(Stored dataset items)
——————

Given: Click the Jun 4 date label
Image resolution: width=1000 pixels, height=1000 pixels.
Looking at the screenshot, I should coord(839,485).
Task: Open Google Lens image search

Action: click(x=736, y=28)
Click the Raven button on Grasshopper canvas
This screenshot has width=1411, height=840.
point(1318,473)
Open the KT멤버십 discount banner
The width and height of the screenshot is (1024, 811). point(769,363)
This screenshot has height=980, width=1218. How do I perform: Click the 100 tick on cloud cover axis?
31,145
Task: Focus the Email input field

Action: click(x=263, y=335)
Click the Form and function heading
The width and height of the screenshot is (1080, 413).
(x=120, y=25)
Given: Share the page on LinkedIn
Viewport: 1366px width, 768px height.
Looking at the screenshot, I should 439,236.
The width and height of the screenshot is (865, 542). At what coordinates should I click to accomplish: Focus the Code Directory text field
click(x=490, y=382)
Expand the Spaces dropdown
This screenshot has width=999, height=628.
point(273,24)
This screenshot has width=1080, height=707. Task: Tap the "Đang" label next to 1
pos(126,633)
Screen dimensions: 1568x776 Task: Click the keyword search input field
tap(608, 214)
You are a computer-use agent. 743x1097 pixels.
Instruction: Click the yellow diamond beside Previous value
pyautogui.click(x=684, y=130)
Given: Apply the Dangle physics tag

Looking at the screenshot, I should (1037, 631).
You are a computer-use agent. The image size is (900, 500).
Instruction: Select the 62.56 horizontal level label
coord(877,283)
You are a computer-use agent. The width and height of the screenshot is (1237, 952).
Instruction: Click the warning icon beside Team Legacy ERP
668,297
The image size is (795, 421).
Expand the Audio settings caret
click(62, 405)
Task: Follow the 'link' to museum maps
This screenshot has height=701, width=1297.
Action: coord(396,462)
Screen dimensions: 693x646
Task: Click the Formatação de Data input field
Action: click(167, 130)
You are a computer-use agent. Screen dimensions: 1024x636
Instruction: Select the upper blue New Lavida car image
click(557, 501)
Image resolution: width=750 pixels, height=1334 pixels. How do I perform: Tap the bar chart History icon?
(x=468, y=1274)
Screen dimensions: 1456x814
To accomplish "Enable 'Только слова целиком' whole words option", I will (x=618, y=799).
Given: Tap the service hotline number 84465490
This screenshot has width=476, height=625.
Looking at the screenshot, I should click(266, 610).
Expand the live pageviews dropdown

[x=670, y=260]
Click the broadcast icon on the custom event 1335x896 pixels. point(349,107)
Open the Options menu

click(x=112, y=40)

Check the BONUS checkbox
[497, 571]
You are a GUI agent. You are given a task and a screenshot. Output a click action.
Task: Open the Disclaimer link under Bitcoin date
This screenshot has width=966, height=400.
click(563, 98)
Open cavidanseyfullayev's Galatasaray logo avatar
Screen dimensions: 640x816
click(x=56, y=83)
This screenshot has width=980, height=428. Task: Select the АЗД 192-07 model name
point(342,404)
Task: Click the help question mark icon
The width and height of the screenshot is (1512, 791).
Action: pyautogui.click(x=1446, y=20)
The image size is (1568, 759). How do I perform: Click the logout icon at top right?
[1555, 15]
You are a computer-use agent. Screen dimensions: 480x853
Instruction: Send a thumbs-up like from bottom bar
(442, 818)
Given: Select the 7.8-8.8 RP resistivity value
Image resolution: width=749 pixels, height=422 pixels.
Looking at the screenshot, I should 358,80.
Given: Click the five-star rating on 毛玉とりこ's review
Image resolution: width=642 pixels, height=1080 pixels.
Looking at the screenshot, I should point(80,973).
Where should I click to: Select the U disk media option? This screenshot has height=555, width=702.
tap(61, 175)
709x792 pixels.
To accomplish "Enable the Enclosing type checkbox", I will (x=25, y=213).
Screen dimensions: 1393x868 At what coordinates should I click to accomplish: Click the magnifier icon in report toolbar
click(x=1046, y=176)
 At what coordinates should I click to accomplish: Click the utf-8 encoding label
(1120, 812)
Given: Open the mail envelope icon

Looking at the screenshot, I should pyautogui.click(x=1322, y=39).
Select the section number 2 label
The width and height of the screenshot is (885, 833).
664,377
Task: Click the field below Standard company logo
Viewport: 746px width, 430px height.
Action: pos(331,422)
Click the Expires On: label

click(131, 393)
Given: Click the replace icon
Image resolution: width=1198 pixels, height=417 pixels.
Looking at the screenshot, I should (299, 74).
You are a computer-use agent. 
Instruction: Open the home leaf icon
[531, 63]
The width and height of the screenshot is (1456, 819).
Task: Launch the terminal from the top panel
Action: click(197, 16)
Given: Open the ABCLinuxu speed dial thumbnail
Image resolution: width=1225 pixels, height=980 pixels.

——————

TASK
Copy the stretch of the records from the line containing "Given: Click the replace icon" through the end of the records, keeping every line exactly as it appears.

RIGHT ANSWER
Given: Click the replace icon
Image resolution: width=1198 pixels, height=417 pixels.
Looking at the screenshot, I should (299, 74).
You are a computer-use agent. 
Instruction: Open the home leaf icon
[531, 63]
The width and height of the screenshot is (1456, 819).
Task: Launch the terminal from the top panel
Action: click(197, 16)
Given: Open the ABCLinuxu speed dial thumbnail
Image resolution: width=1225 pixels, height=980 pixels.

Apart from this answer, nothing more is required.